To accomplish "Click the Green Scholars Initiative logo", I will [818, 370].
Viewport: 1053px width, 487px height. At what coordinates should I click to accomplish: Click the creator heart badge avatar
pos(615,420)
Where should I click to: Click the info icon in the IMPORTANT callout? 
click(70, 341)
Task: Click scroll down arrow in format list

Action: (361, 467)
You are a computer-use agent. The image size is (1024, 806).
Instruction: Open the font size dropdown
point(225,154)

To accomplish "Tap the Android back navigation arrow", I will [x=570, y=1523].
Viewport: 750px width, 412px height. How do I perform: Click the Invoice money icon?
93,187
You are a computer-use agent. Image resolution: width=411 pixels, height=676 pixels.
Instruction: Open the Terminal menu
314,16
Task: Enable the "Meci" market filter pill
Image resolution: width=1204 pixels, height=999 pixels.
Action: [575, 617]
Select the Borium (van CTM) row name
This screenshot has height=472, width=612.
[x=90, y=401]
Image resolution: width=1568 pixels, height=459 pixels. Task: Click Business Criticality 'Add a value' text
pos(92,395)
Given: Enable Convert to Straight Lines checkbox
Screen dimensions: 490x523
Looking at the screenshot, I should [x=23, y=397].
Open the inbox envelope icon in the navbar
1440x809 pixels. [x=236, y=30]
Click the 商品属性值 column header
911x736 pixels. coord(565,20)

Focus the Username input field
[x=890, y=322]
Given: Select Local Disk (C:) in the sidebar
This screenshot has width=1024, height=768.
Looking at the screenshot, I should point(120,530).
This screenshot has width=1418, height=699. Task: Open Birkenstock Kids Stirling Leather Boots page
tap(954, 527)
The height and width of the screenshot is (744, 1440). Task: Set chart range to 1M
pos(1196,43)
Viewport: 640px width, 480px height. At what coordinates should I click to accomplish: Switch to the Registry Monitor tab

┄┄┄┄┄┄┄┄┄┄

**TASK PROMPT**
Every line of the listing must be transcribed exactly.

**ANSWER SPACE**
To accomplish "Click the Green Scholars Initiative logo", I will [818, 370].
Viewport: 1053px width, 487px height. At what coordinates should I click to accomplish: Click the creator heart badge avatar
pos(615,420)
Where should I click to: Click the info icon in the IMPORTANT callout? 
click(70, 341)
Task: Click scroll down arrow in format list

Action: (361, 467)
You are a computer-use agent. The image size is (1024, 806).
Instruction: Open the font size dropdown
point(225,154)

To accomplish "Tap the Android back navigation arrow", I will [x=570, y=1523].
Viewport: 750px width, 412px height. How do I perform: Click the Invoice money icon?
93,187
You are a computer-use agent. Image resolution: width=411 pixels, height=676 pixels.
Instruction: Open the Terminal menu
314,16
Task: Enable the "Meci" market filter pill
Image resolution: width=1204 pixels, height=999 pixels.
Action: [575, 617]
Select the Borium (van CTM) row name
This screenshot has height=472, width=612.
[x=90, y=401]
Image resolution: width=1568 pixels, height=459 pixels. Task: Click Business Criticality 'Add a value' text
pos(92,395)
Given: Enable Convert to Straight Lines checkbox
Screen dimensions: 490x523
Looking at the screenshot, I should [x=23, y=397].
Open the inbox envelope icon in the navbar
1440x809 pixels. [x=236, y=30]
Click the 商品属性值 column header
911x736 pixels. coord(565,20)

Focus the Username input field
[x=890, y=322]
Given: Select Local Disk (C:) in the sidebar
This screenshot has width=1024, height=768.
Looking at the screenshot, I should point(120,530).
This screenshot has width=1418, height=699. Task: Open Birkenstock Kids Stirling Leather Boots page
tap(954, 527)
The height and width of the screenshot is (744, 1440). Task: Set chart range to 1M
pos(1196,43)
Viewport: 640px width, 480px height. At what coordinates should I click to accomplish: Switch to the Registry Monitor tab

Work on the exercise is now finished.